Vous avez signé chez AWAL, pourquoi ce choix ?
C'est un nouveau label très intéressant qui fait des choses très progressistes et inventives, c'est ça qui nous a accrochés. On a passé de très bons moments avec des deals chez deux majors pour quatre albums, on a bien profité de leurs ressources, mais signer avec AWAL m'a rappelé que les grosses majors internationales étaient souvent des instruments émoussés.

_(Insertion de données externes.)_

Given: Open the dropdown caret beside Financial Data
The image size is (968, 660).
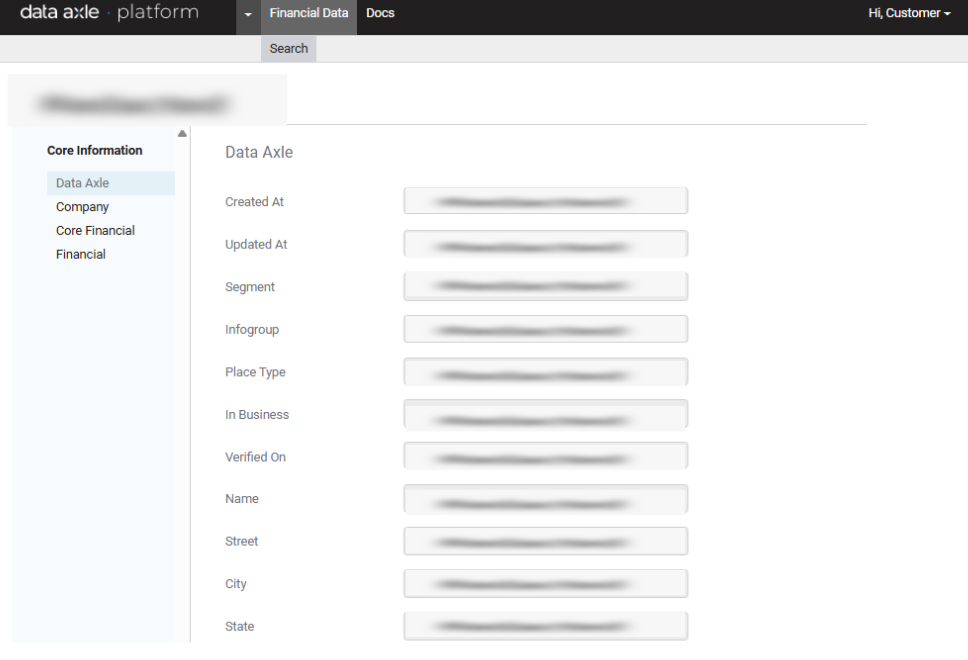Looking at the screenshot, I should coord(248,14).
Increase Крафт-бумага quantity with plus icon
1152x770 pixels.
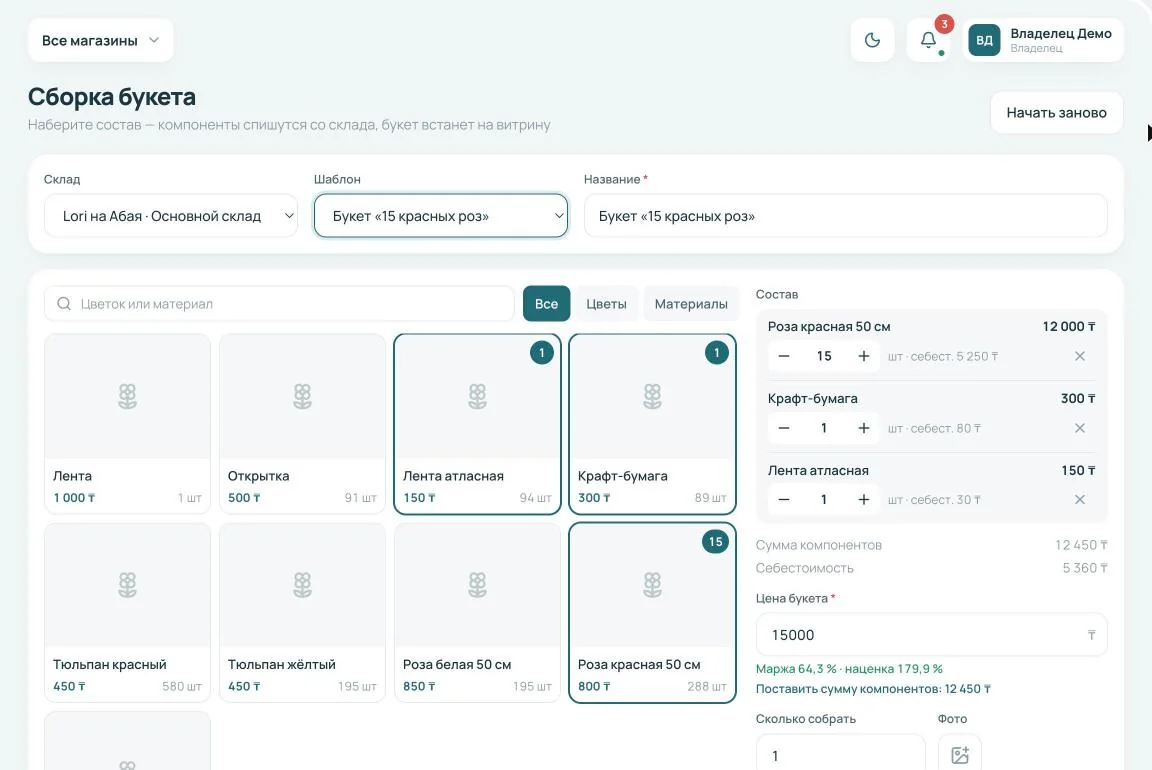[x=864, y=428]
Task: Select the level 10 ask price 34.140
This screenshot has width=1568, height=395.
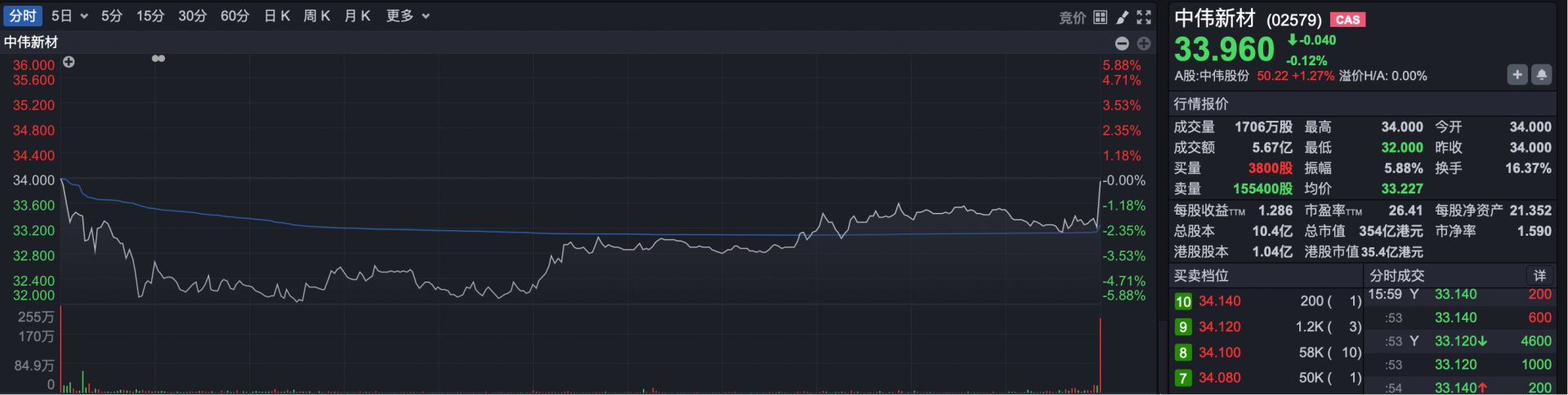Action: 1219,301
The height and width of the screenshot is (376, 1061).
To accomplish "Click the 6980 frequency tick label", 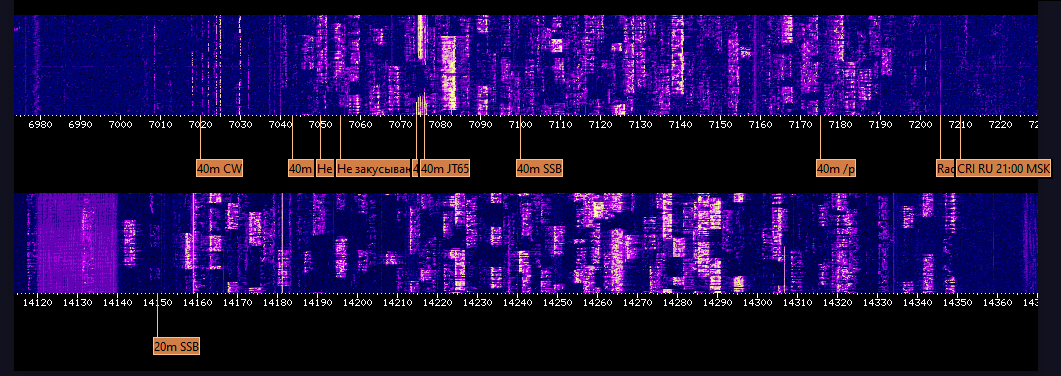I will click(x=40, y=124).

Vous éditez une série limitée de vinyles et de cassettes, c'est par passion pour les objets rock ou parce que les fans le réclament ?
On est des passionnés, à différents degrés et certainement moi plus que les autres. Alex achète encore beaucoup de vinyles aussi. Mais on est tous conscients de l'importance des produits physiques. Ce sont d'autres supports, pourquoi ne pas en faire quelque chose d'artistique ? Un disque, c'est particulier et c'est beau. Je n'ai pas l'impression de vraiment connaître et comprendre un morceau tant que je n'en ai pas la représentation physique entre les mains. Le streaming, c'est génial car tout est accessible mais la relation que tu peux avoir avec la musique et l'artiste est tellement plus superficielle que quand tu mets un disque, que tu lis les paroles et que tu as l'artwork entre tes mains. C'est un autre monde, un moyen pour les artistes de développer et d'approfondir leur identité et leur propre expression visuelle.

J'ai vu que vous vendiez aussi des chaussettes, d'où vient cette idée ?
Et pourquoi pas ? Les gens ont besoin de chaussettes. Je suis étonné de voir à quel point elles sont populaires...

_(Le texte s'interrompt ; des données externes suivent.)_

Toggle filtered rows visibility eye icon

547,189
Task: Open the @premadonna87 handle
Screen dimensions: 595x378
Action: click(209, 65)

Everything Everything - Re-animator Passons un peu de temps sur vos derniers clips parce qu'ils sont superbes, originaux et en plus réalisés par Jonathan...
"In birdsong" est très réussi visuellement, il a été réalisé durant le confinement, est-ce que sans le COVID-19, le clip aurait été le même ?

Non. Il aurait été plus probable que pour notre retour, notre premier clip soit relativement traditionnel et qu'il représente le groupe. On ne pouvait pas se regrouper donc ça nous a forcés à être ingénieux, comme quand on bricolait nos propres clips à la fin des années 2000. Jonathan a utilisé un logiciel de modélisation 3D, on lui a tous envoyé des centaines de photos de nous, prises sous tous les angles et on a demandé à la famille et aux amis de faire pareil. En plus, sans le COVID, on aurait peut-être sorti un autre morceau. Mais ça nous paraissait en décalage avec le contexte actuel et "In birdsong" semblait refléter la façon dont les gens s'étaient reconnectés avec la nature renaissante durant le confinement.

"Arch enemy" bénéficie d'un énorme travail d'animation, là aussi, c'est un boulot incroyable, vous voulez gagner tous les trophées des meilleurs clips ?
On ne gagnera rien ! On n'en gagne jamais. On accorde de l'importance à certains prix comme les Ivors ou les Mercury... En fait, on a tendance à respecter plus ceux qui nous nominent !

Enfin, "Planets" est plus psychédélique, très fun et décalé, l'idée a facilement convaincu tout le groupe ?
Ouais ! On était tous surexcités quand on a acheté le singe en peluche sur eBay. C'est encore l'expression des restrictions liées au confinement et de la difficulté de faire un clip de manière traditionnelle dans le climat actuel. Le singe s'appelle Mr Binns. Le clip est plutôt sombre en fait, mais drôle. J'ai dû appeler les gamins d'un ami pour les rassurer et leur dire que Mr Binns allait bien.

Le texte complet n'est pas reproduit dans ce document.